[Lines of data]
◇ ◇ ◇ ◇ ◇ ◇ ◇

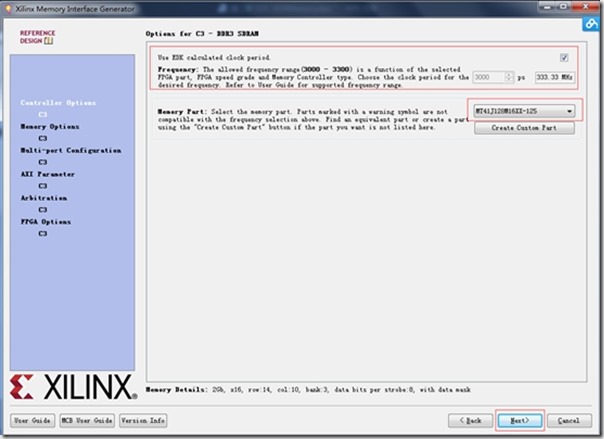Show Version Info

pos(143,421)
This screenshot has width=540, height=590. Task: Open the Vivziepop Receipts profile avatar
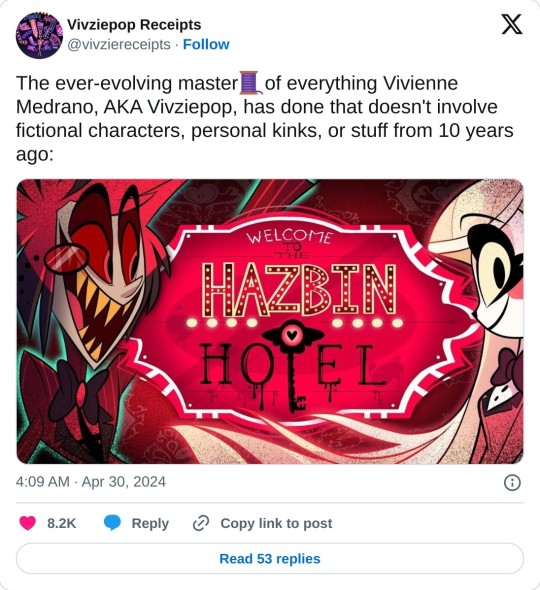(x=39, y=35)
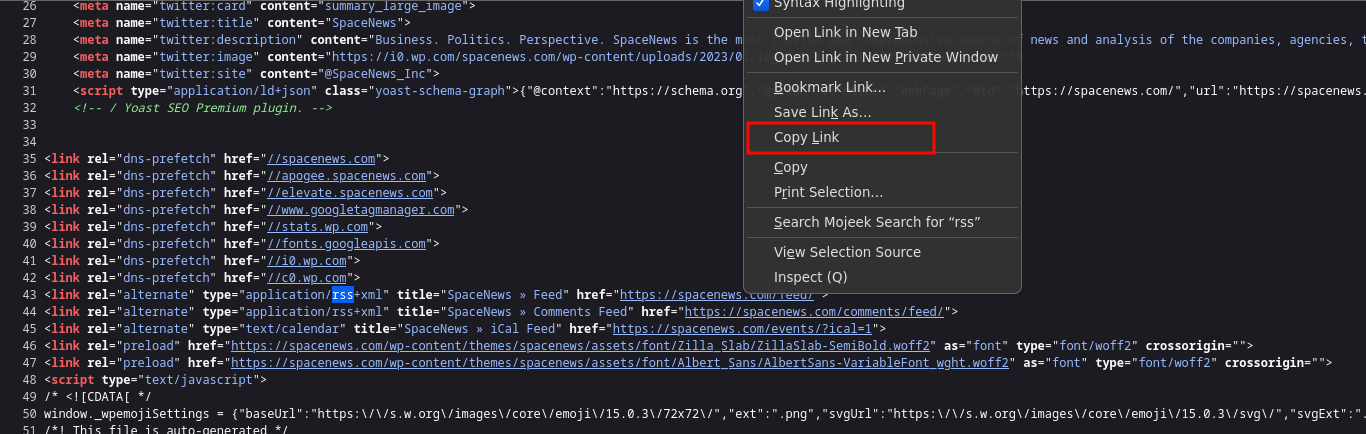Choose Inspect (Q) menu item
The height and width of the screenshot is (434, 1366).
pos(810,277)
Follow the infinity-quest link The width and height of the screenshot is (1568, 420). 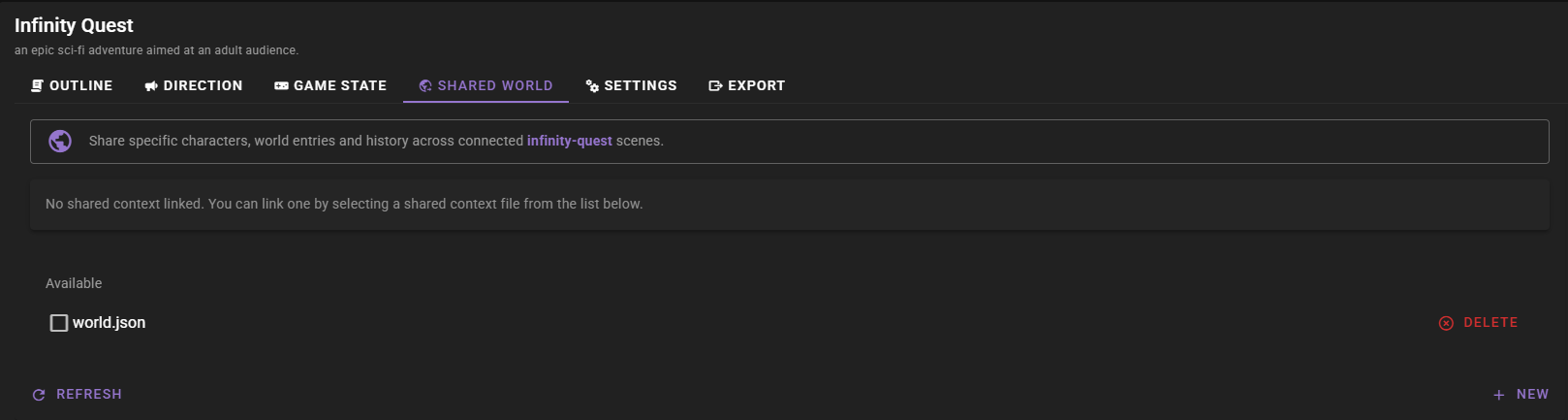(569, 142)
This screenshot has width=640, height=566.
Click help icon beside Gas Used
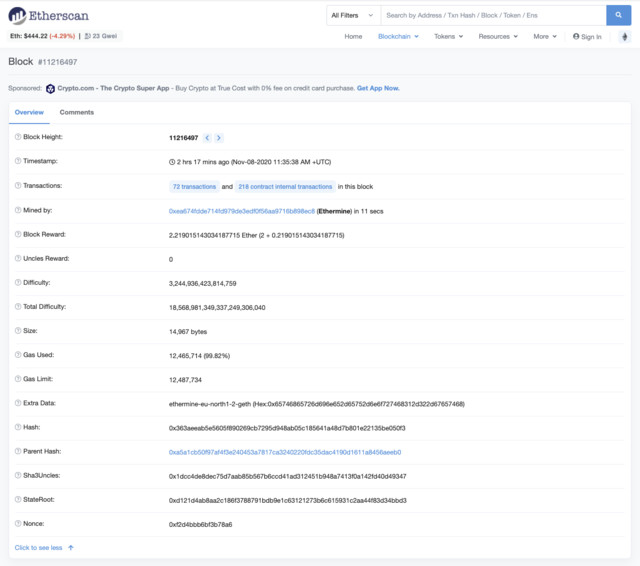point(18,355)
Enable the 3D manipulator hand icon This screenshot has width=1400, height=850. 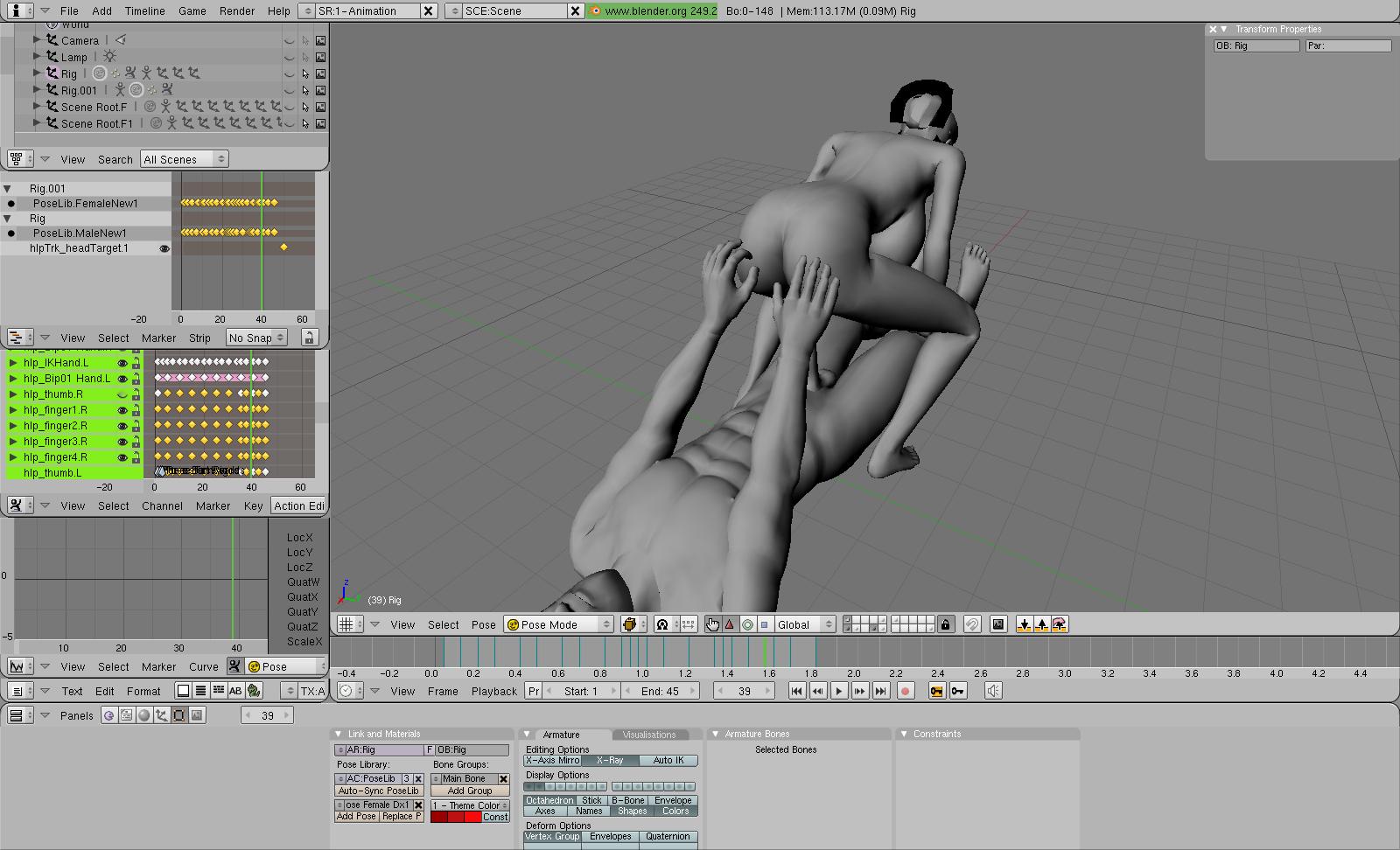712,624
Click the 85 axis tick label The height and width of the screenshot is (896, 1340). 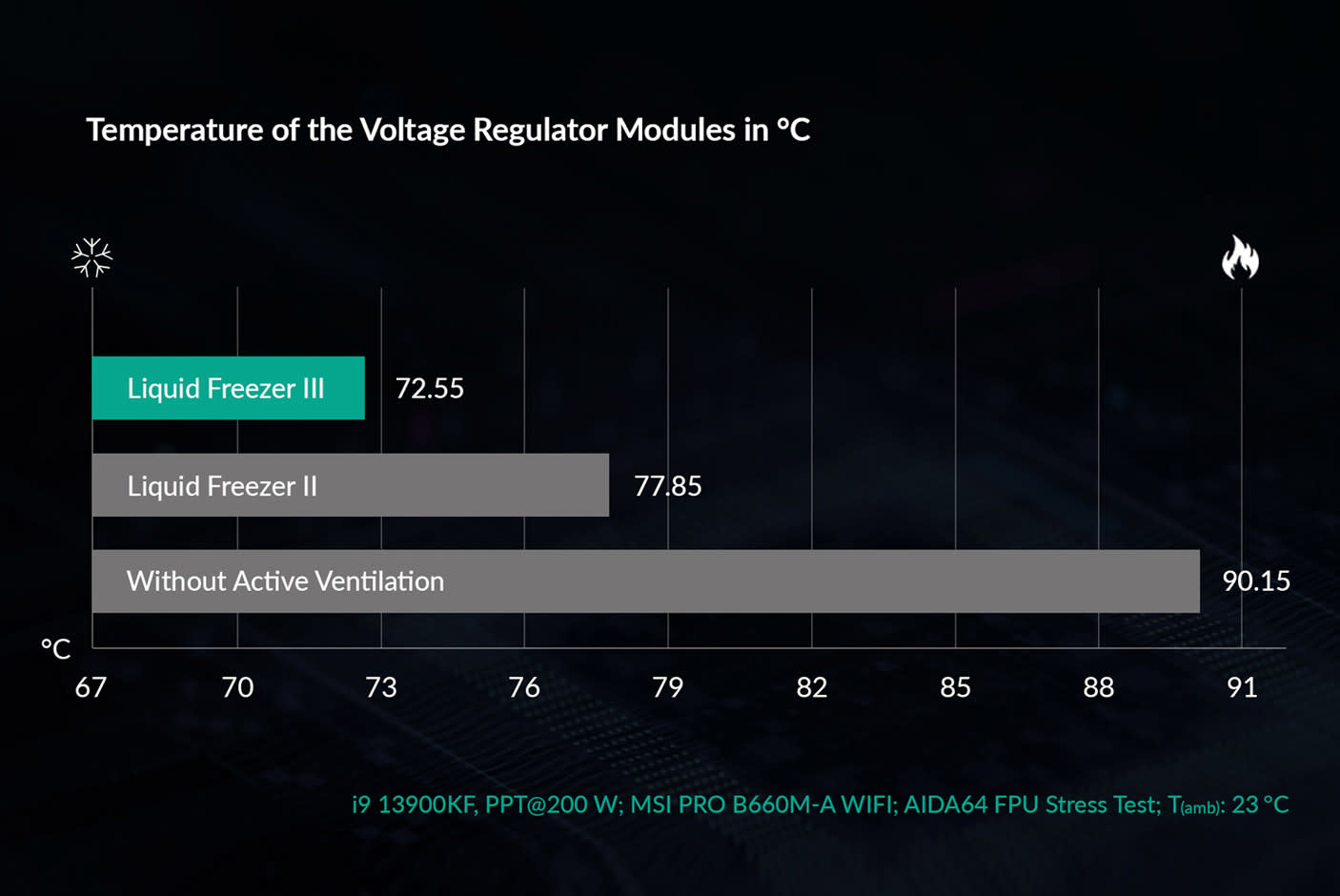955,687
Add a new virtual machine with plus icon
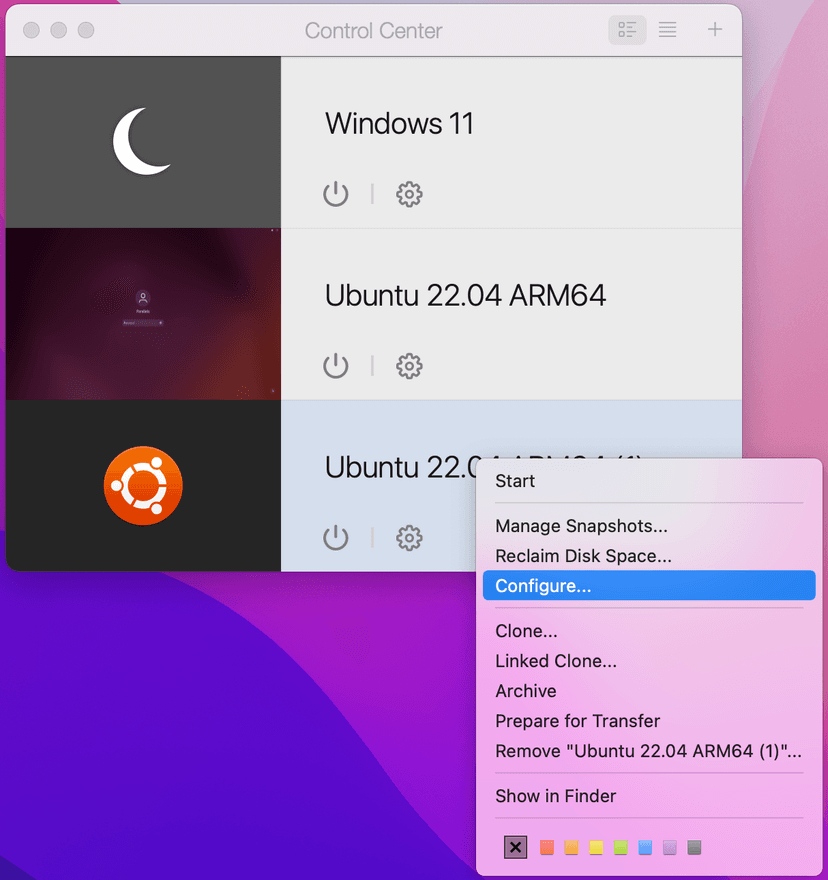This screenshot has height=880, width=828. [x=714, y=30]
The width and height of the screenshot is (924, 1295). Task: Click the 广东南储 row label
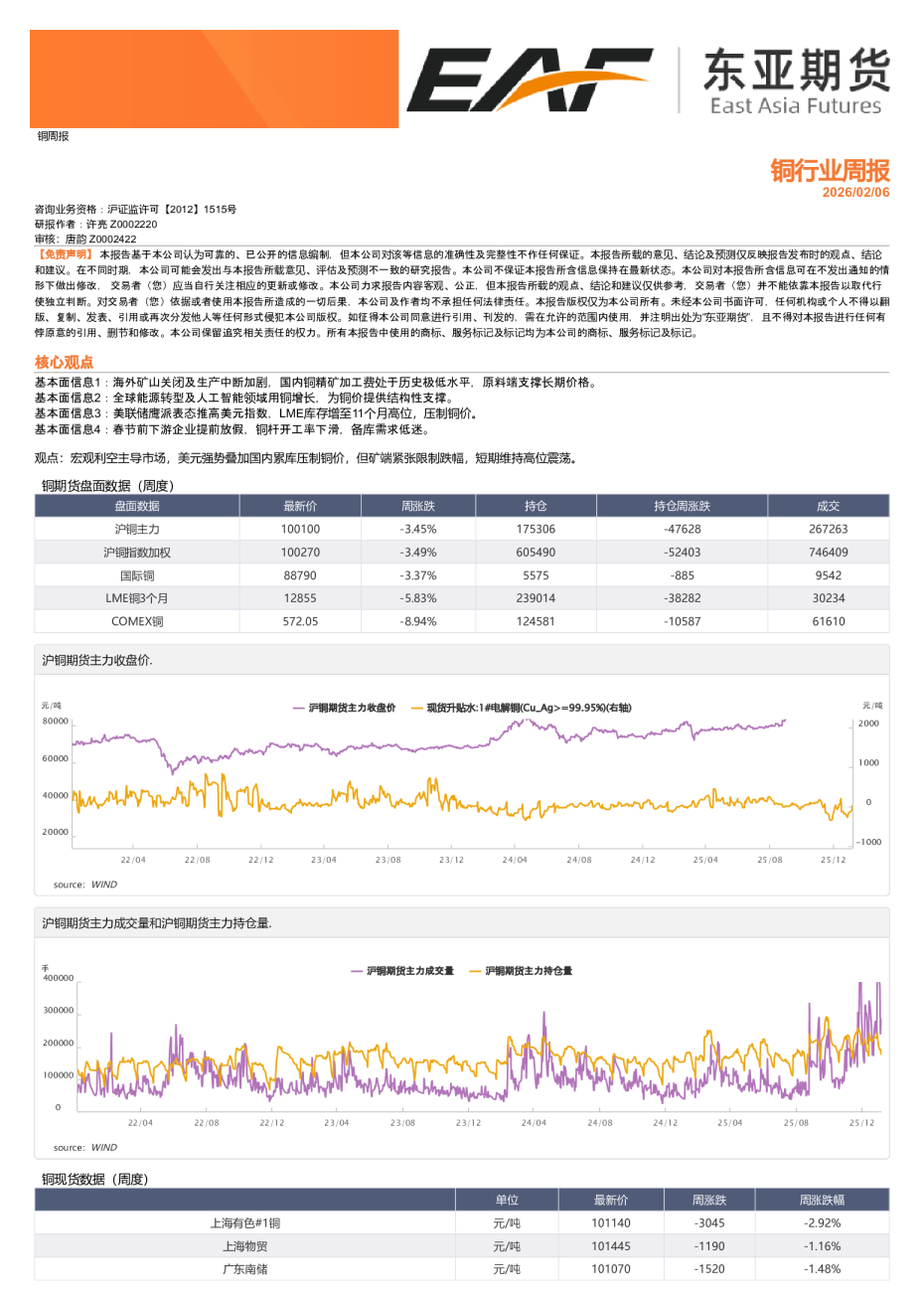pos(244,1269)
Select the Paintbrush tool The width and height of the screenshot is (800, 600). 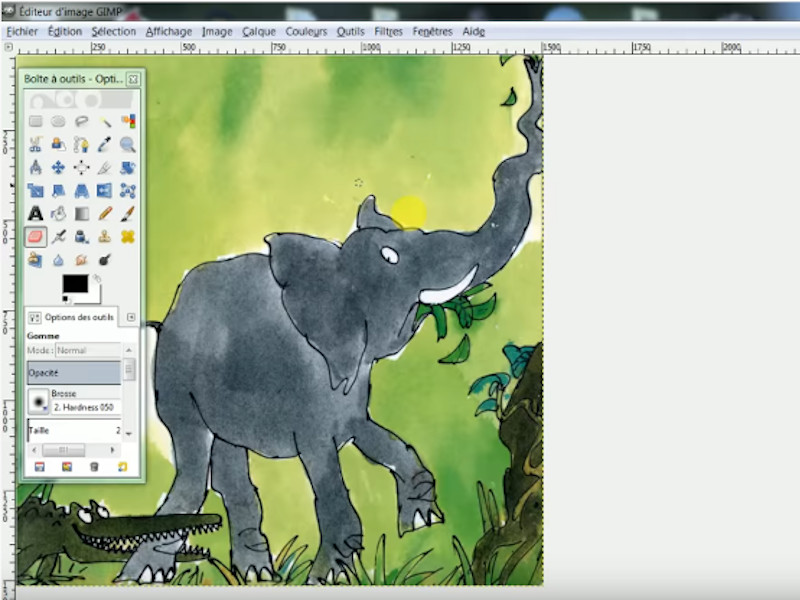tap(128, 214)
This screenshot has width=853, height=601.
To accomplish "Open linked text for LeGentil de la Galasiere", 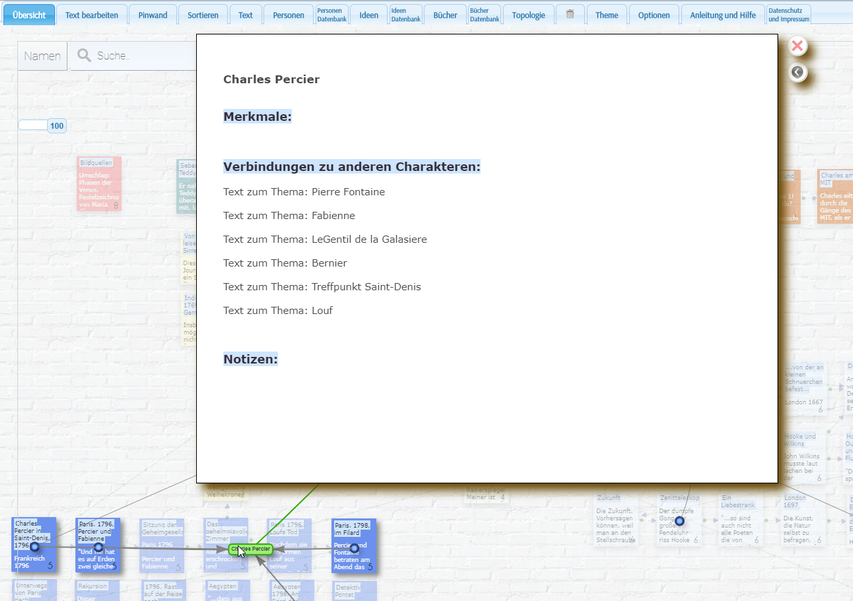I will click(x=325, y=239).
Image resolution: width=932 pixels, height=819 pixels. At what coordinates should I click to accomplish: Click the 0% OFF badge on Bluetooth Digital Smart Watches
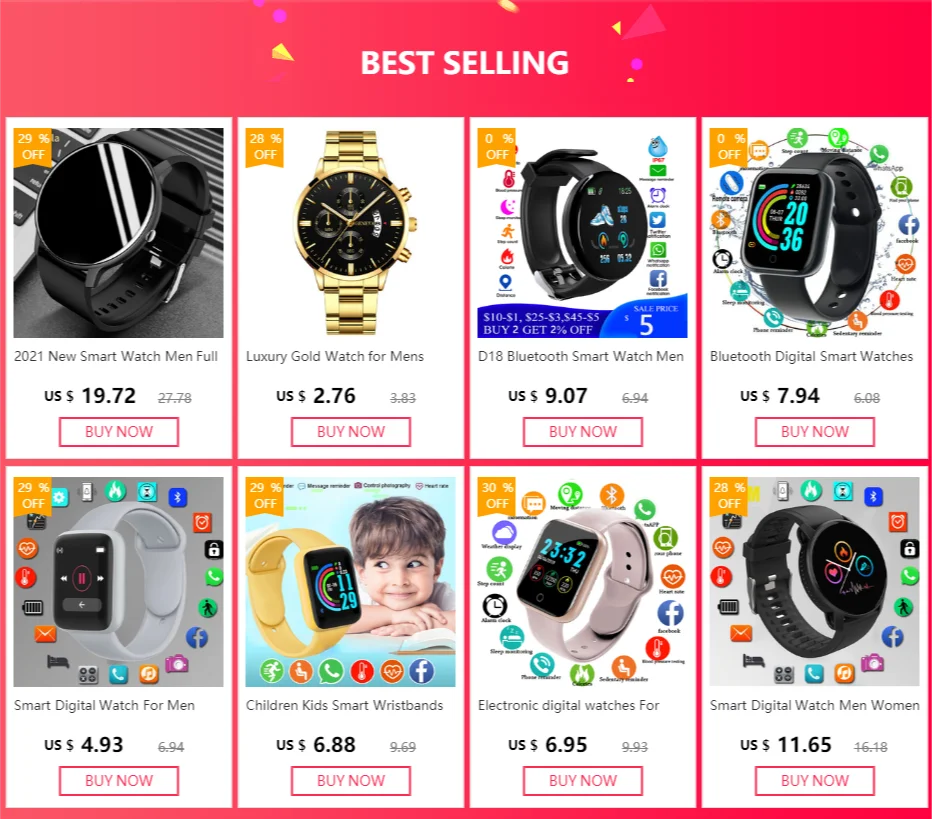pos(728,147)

◇ ◇ ◇ ◇ ◇ ◇ ◇

Task requirements:
In the lines from the start of the records through the line containing "pos(810,277)", change "profile avatar" to "profile picture" and leave everything else as it is. Write out only those lines, without the pictures.

Complete answer:
Show Version Info

pos(143,421)
This screenshot has width=540, height=590. Task: Open the Vivziepop Receipts profile picture
(x=39, y=35)
Choose Inspect (Q) menu item
The height and width of the screenshot is (434, 1366).
pos(810,277)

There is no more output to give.